Content starts
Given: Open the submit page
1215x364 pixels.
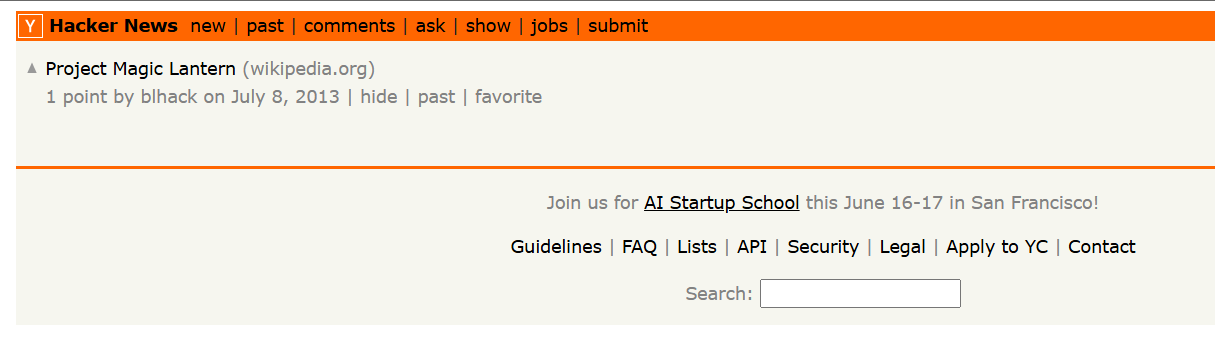Looking at the screenshot, I should coord(618,26).
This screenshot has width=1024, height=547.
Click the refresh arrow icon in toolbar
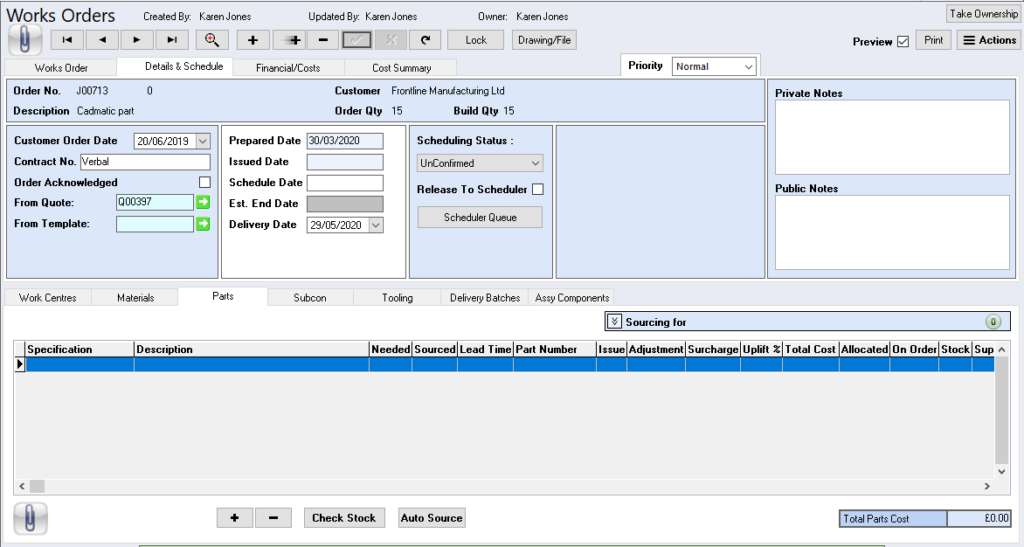[x=425, y=40]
Content ends
** Task brief **
Your answer should hold only the lines from the one with "1215x364 pixels." through the final line of the listing above, transcribed exactly and without pictures.

** Task output **
1215x364 pixels.
Looking at the screenshot, I should coord(618,26).
This screenshot has width=1024, height=547.
Click the refresh arrow icon in toolbar
[x=425, y=40]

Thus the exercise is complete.